> _TASK OBJECTIVE_
Write out exactly the lines from the one holding "The image size is (253, 230)." to the last line of the entries, both ends included and nothing else, without the pictures.

[INPUT FOR THIS TASK Boundary: Start]

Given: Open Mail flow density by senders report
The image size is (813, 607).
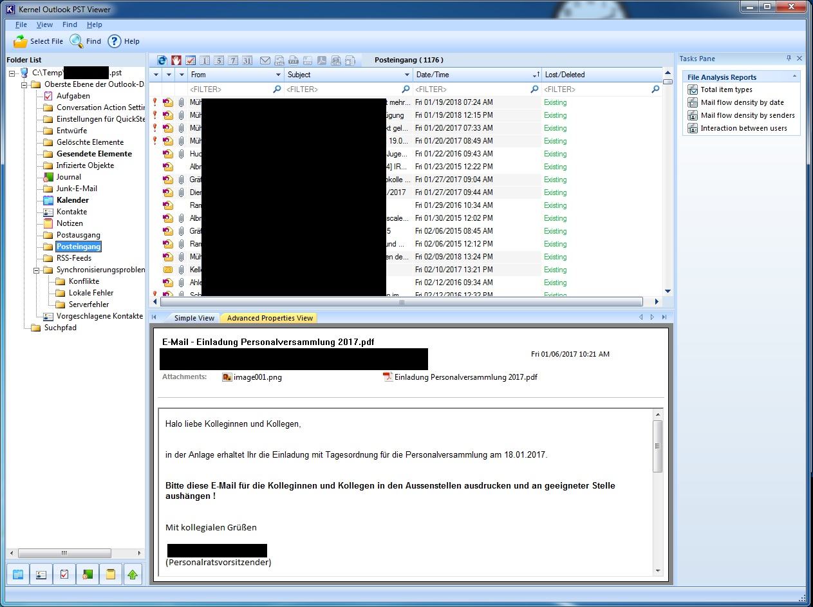Looking at the screenshot, I should [747, 115].
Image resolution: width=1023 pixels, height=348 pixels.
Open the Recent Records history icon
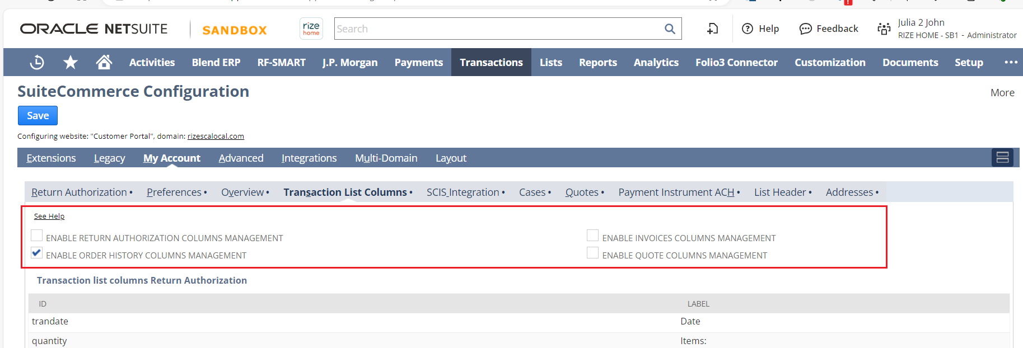click(37, 62)
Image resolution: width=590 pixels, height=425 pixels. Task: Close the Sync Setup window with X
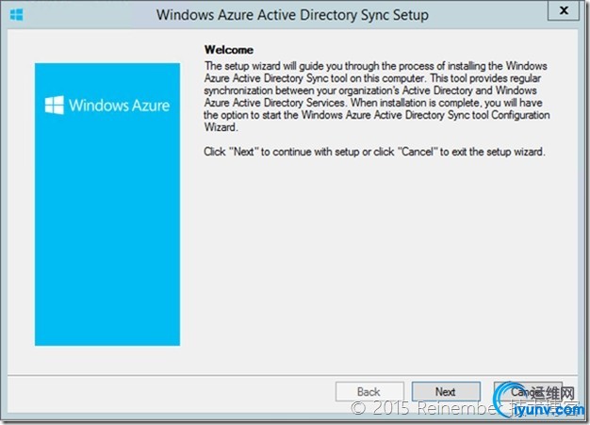pos(563,13)
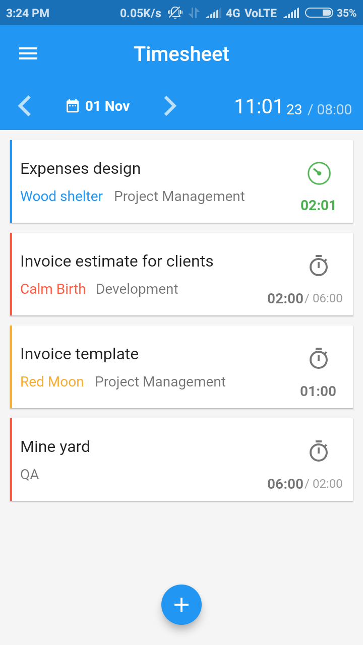Screen dimensions: 363x645
Task: Select the Red Moon project label
Action: click(x=52, y=381)
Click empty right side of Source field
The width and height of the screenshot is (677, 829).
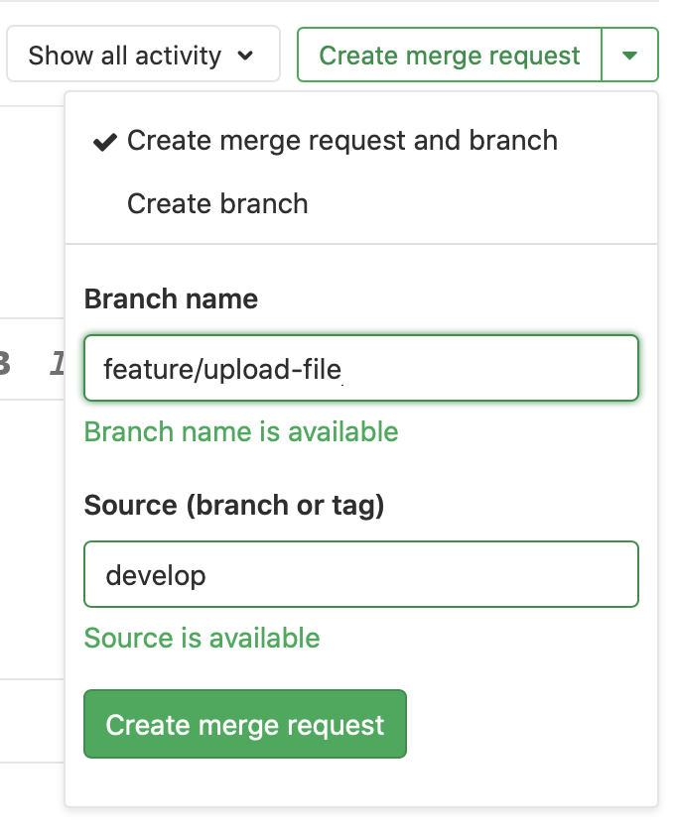[447, 575]
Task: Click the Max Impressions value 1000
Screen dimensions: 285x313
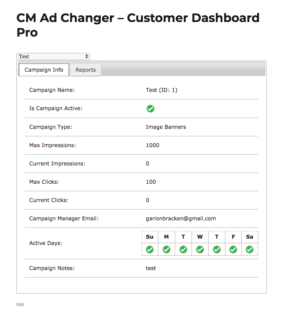Action: [152, 145]
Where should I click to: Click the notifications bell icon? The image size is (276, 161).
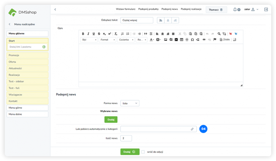click(235, 9)
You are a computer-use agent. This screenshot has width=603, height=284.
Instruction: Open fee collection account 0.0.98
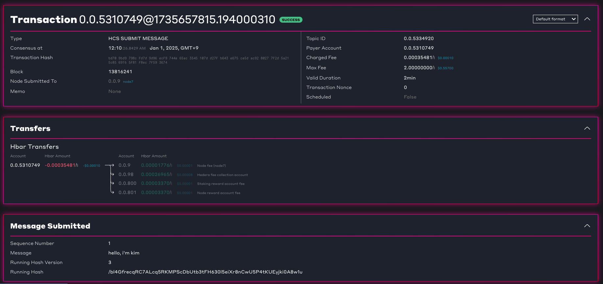tap(126, 174)
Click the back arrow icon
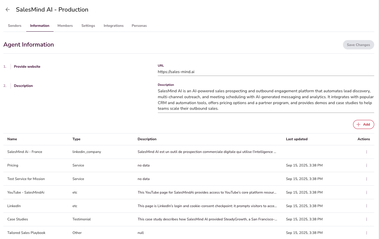 tap(8, 10)
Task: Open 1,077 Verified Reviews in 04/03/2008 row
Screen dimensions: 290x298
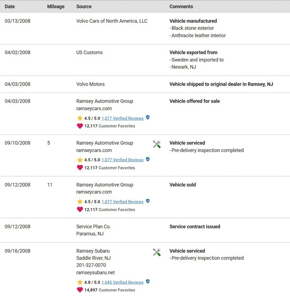Action: [123, 118]
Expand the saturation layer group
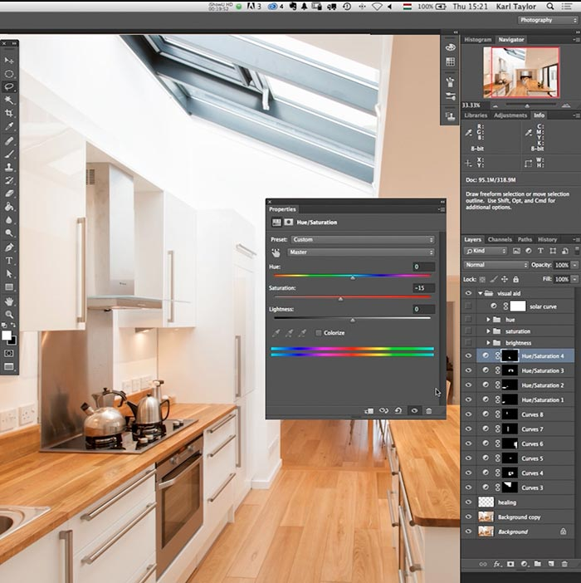This screenshot has width=581, height=583. point(489,331)
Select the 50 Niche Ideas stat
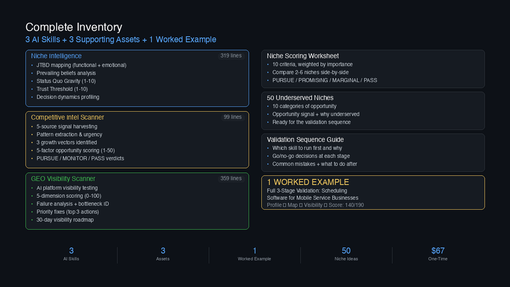510x287 pixels. (346, 253)
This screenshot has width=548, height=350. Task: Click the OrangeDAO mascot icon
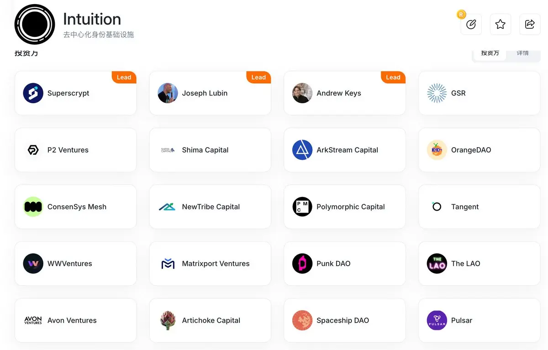coord(437,150)
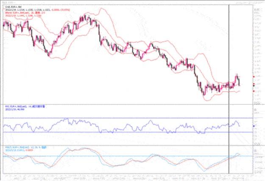Click the lower red dot price marker
The height and width of the screenshot is (181, 265).
(x=253, y=91)
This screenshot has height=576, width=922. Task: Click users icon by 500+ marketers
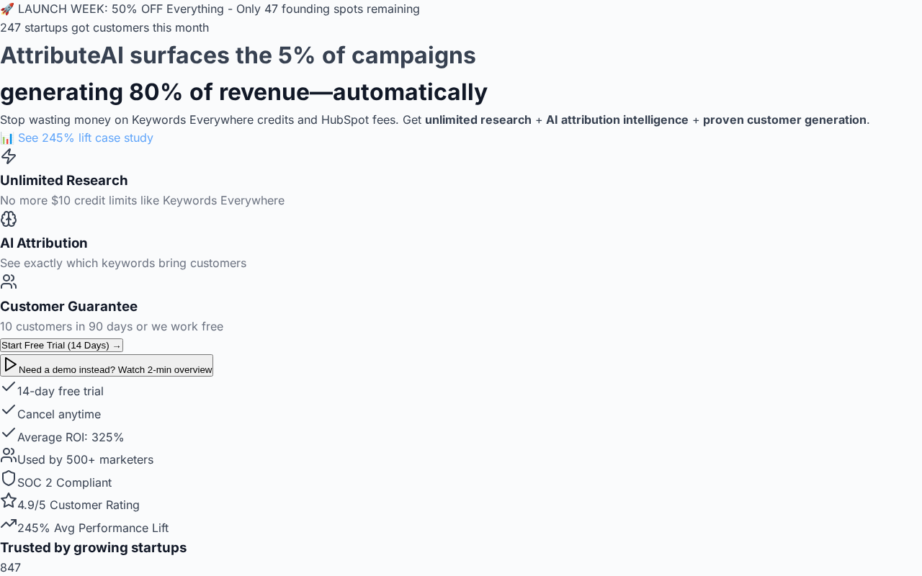[9, 455]
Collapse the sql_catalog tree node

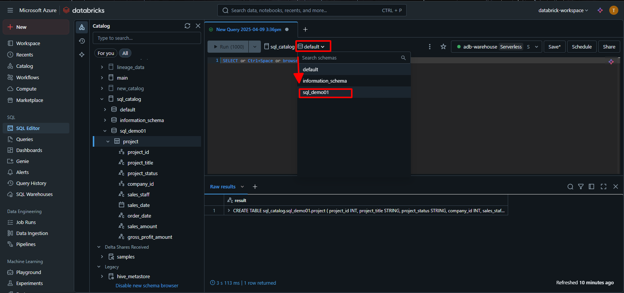click(102, 99)
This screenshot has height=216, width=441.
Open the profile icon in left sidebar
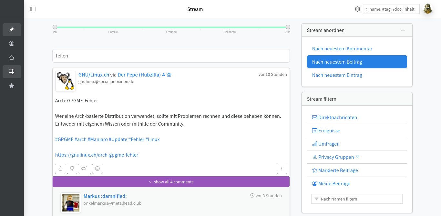coord(12,44)
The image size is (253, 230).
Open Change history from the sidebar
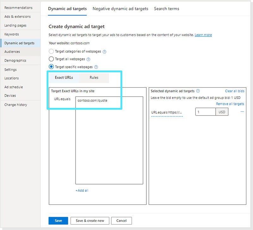coord(15,105)
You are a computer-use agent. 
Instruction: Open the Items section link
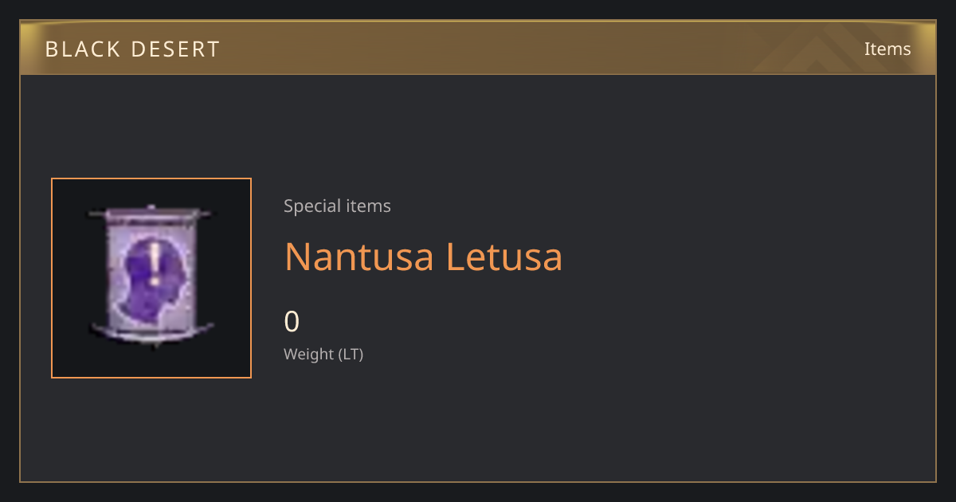coord(887,49)
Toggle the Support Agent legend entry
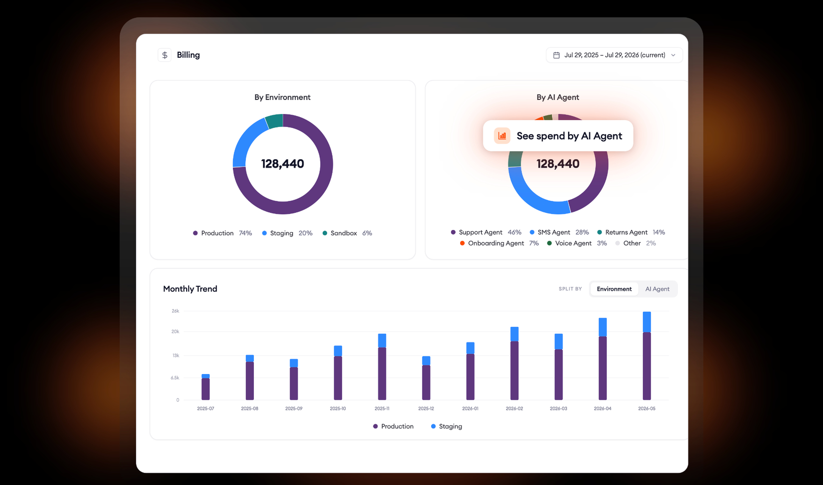This screenshot has height=485, width=823. [486, 232]
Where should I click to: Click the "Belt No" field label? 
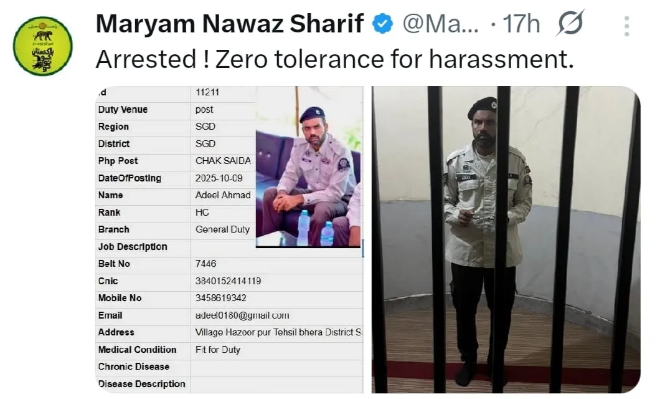(x=114, y=264)
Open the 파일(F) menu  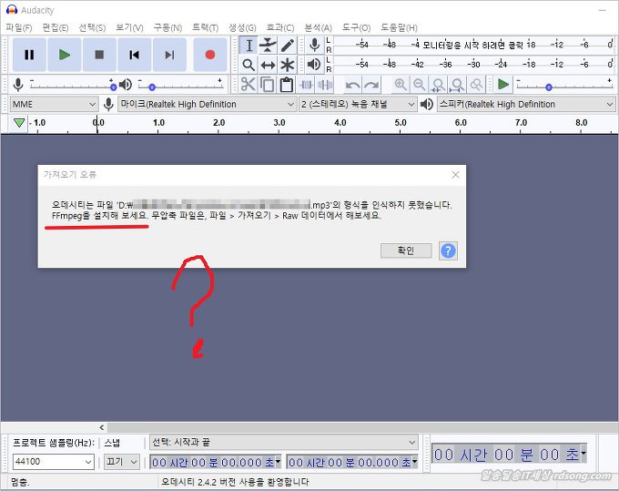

[INPUT FOR THIS TASK Boundary: End]

> _EXERCISE SOLUTION_
The image size is (253, 230).
Open Change history from the sidebar
coord(15,105)
You are a computer-use agent. 
Instruction: Open the Items section link
coord(887,49)
Toggle the Support Agent legend entry
This screenshot has height=485, width=823. [486, 232]
Where should I click to: Click the "Belt No" field label? 
(x=114, y=264)
Open the 파일(F) menu  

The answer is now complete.